# [REQUIRED WORK]
Leave the pictures out and give every entry again exactly.

(Items from a dataset)
=== Section Start ===
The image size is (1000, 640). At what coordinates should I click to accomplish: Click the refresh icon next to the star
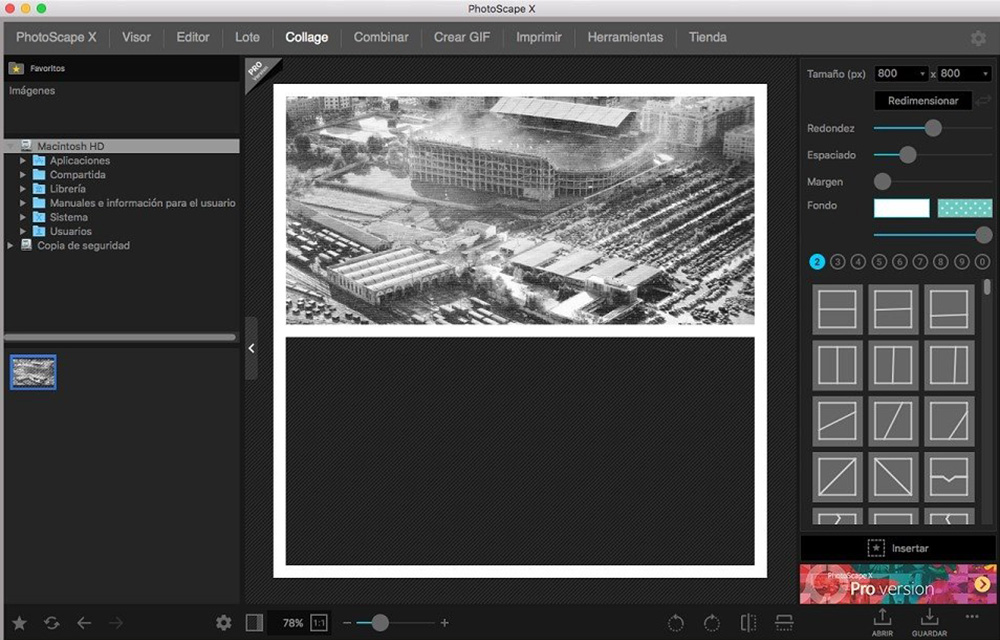(x=51, y=622)
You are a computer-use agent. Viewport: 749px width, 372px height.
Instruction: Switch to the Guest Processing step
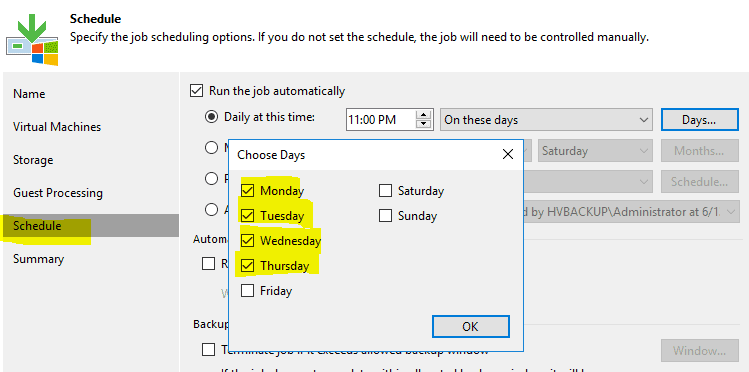point(58,193)
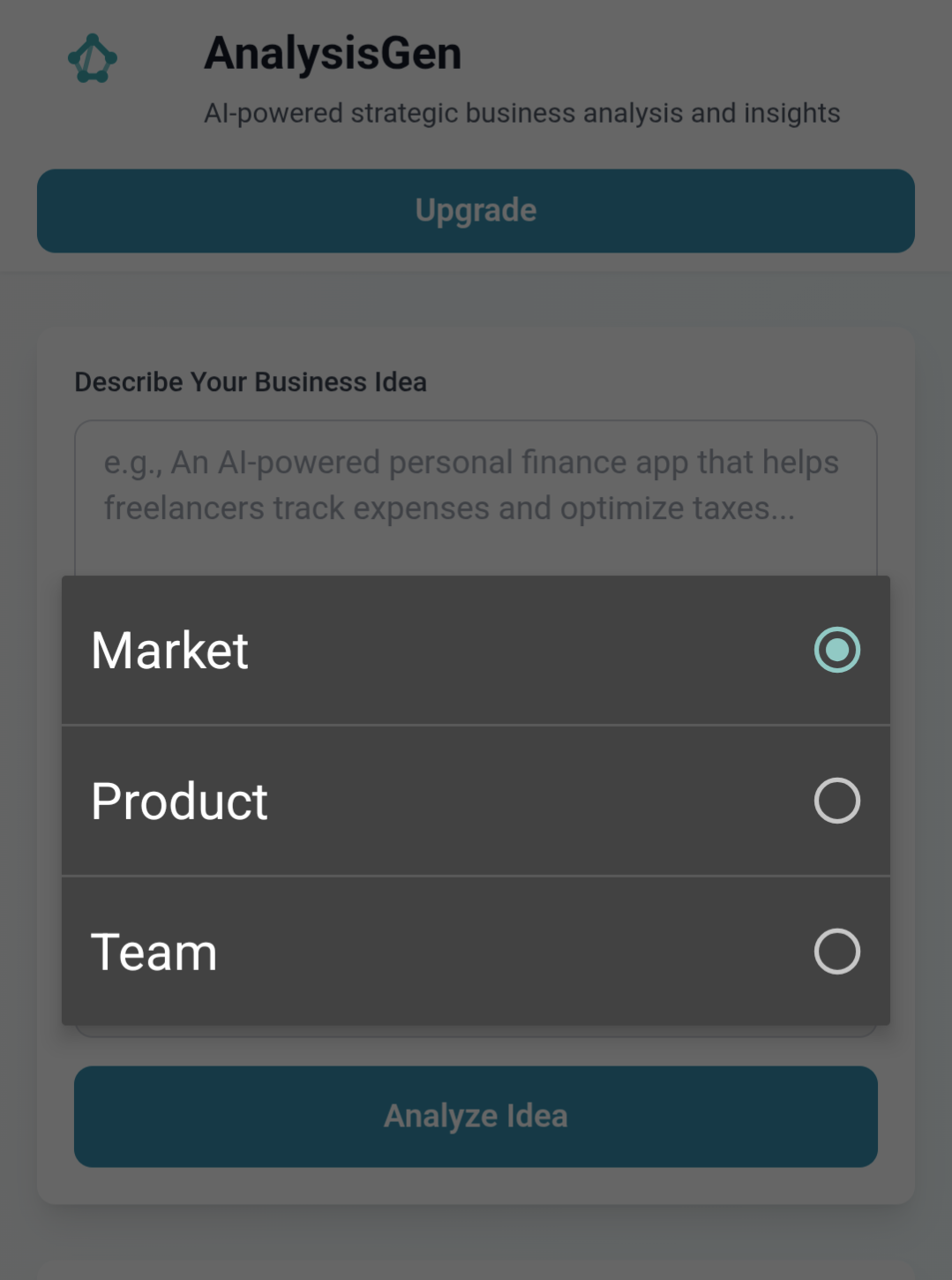Choose Product as the analysis type

[353, 801]
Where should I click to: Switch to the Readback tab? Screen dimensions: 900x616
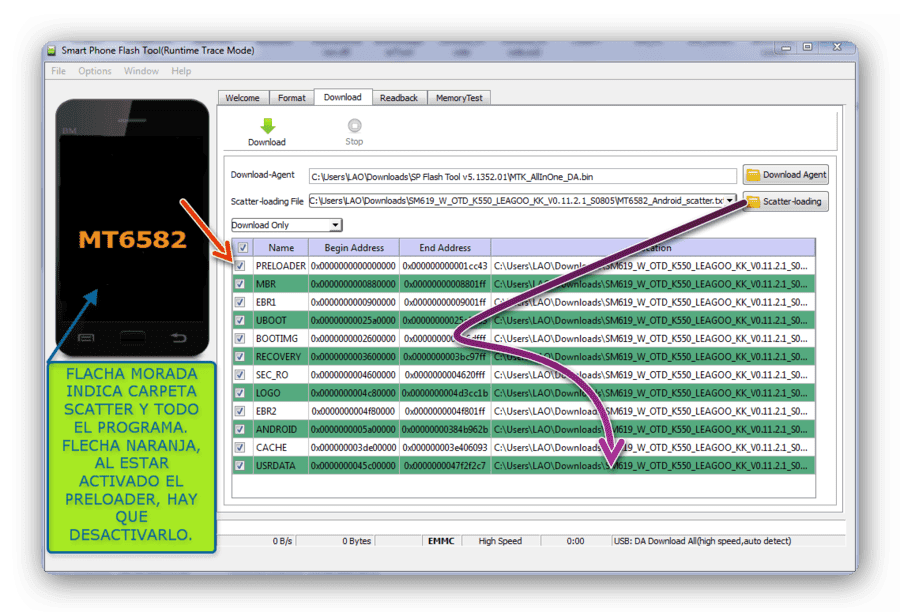[x=399, y=98]
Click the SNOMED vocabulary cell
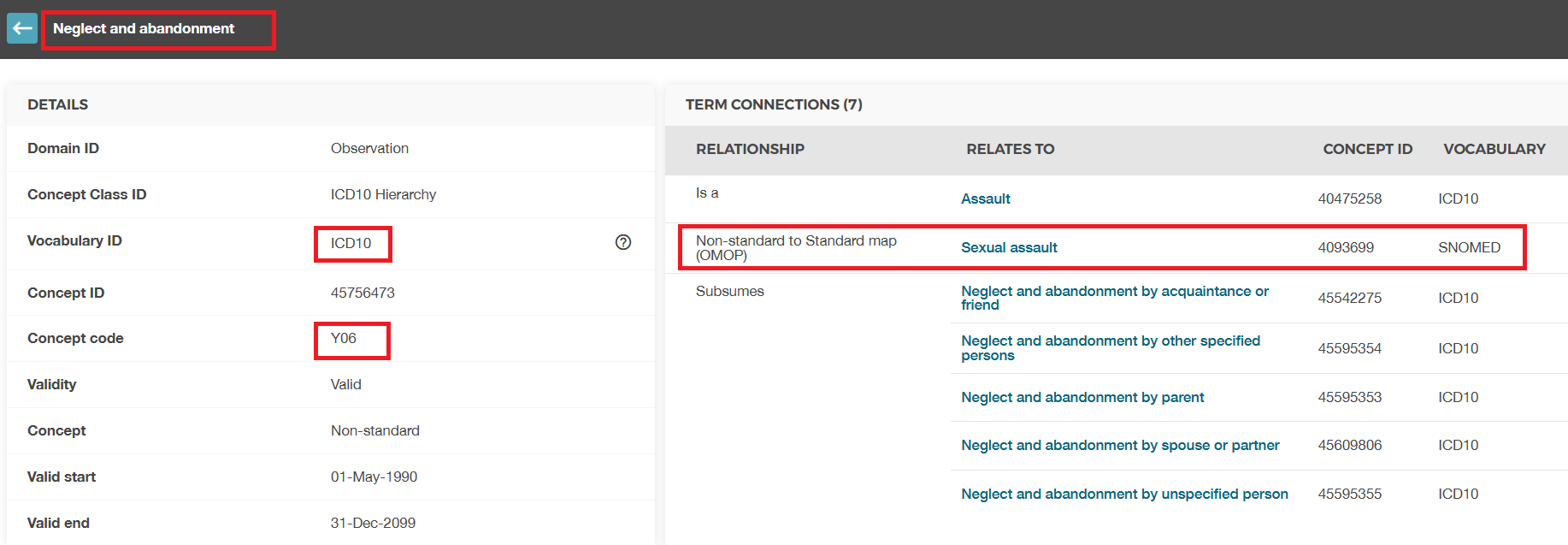 [1469, 247]
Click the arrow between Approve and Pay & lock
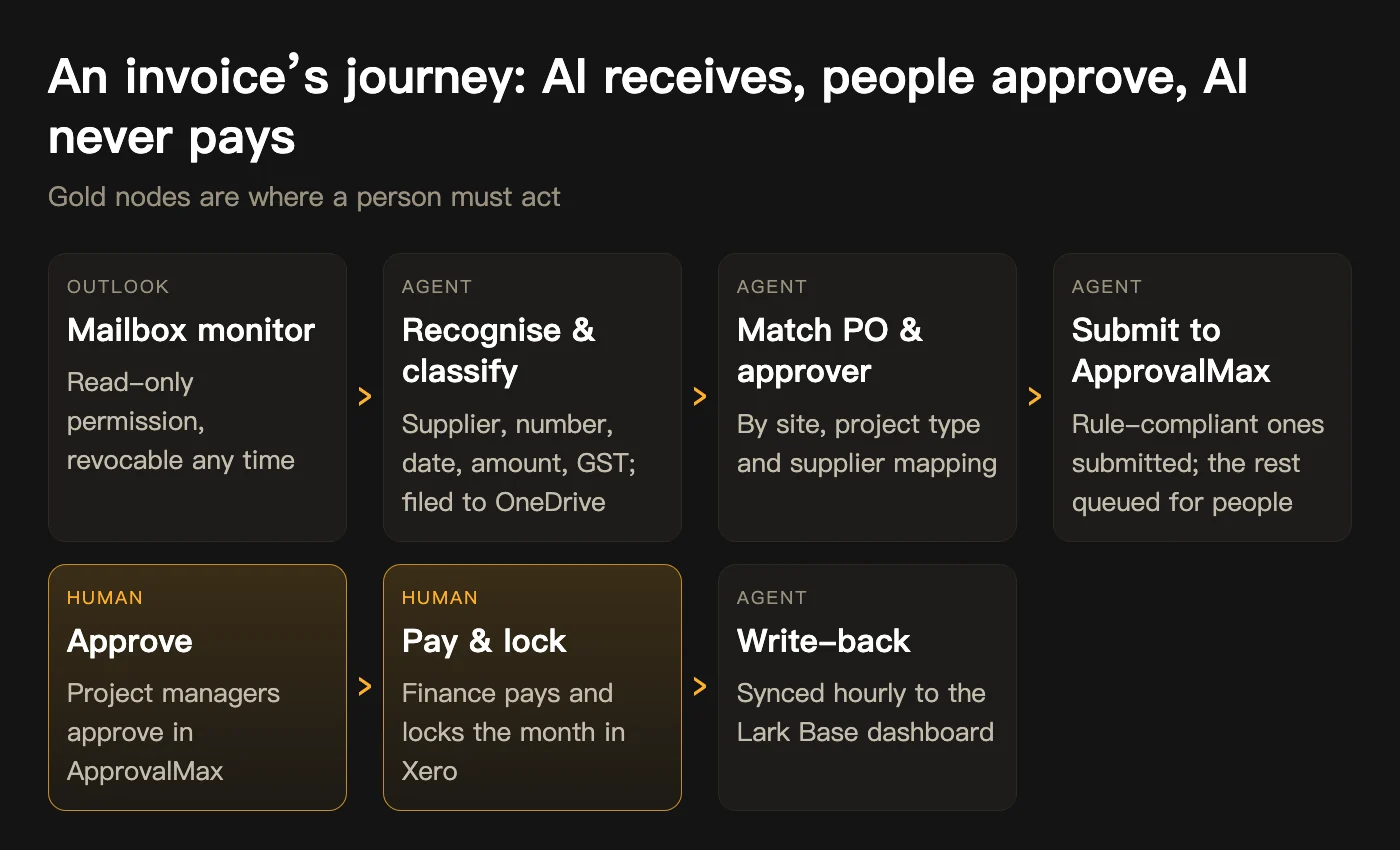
=== Section End ===
# [RESPONSE]
The image size is (1000, 640). At what coordinates should I click to accomplish: Click the refresh icon next to the star
(x=51, y=622)
You are a computer-use agent. Viewport: 749px width, 372px height.
Instruction: Switch to the Guest Processing step
point(58,193)
Choose Product as the analysis type

[353, 801]
Where should I click to: Switch to the Readback tab? Screen dimensions: 900x616
[x=399, y=98]
Click the SNOMED vocabulary cell
 [1469, 247]
Click the arrow between Approve and Pay & lock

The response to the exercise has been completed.